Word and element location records

------

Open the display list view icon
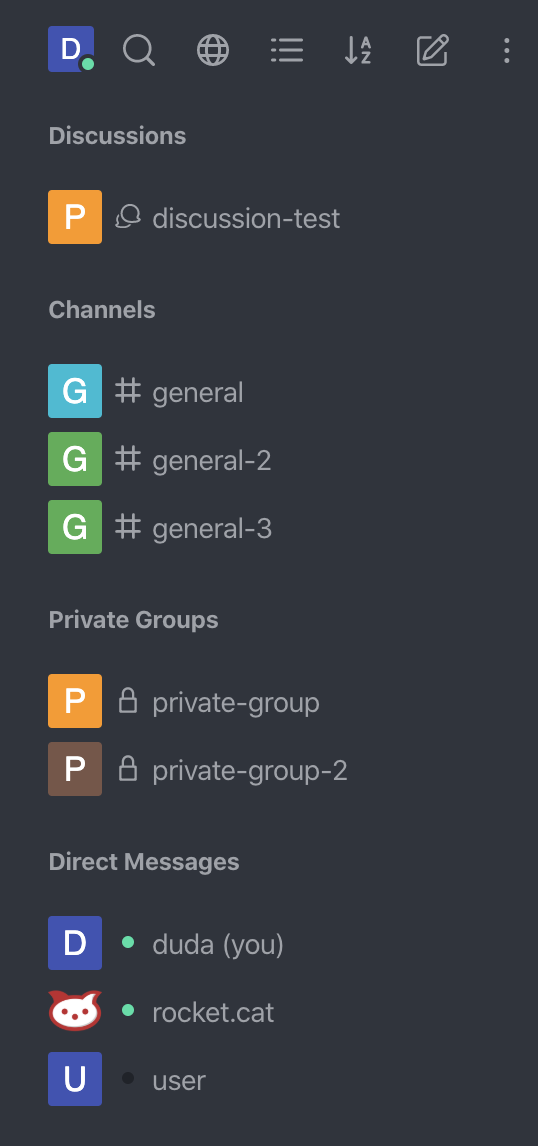This screenshot has height=1146, width=538. (287, 50)
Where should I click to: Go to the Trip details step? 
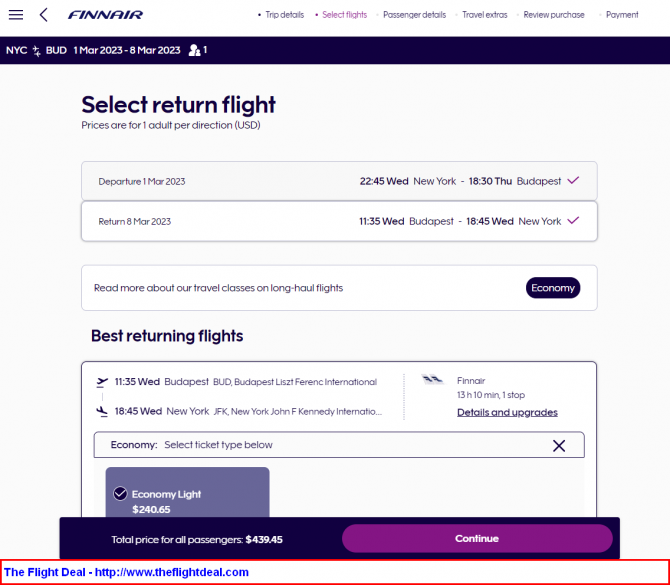[285, 15]
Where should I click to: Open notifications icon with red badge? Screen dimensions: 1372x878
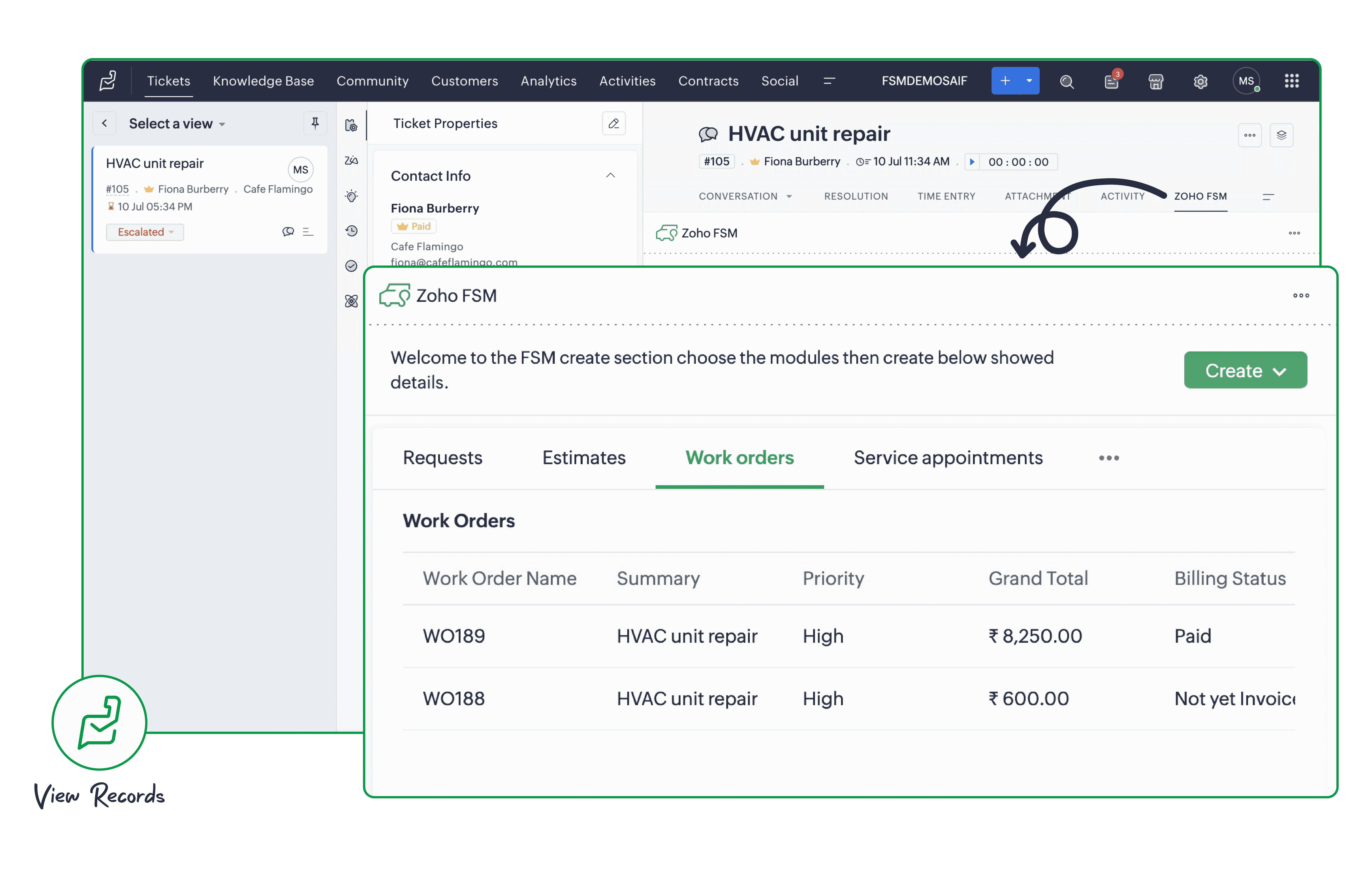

------

SHORT TASK:
Copy these lines word for word, without the pictures.

SOLVED PROBLEM:
Open the display list view icon
This screenshot has height=1146, width=538. (287, 50)
Where should I click to: Go to the Trip details step? 
[285, 15]
Where should I click to: Open notifications icon with red badge? Screen dimensions: 1372x878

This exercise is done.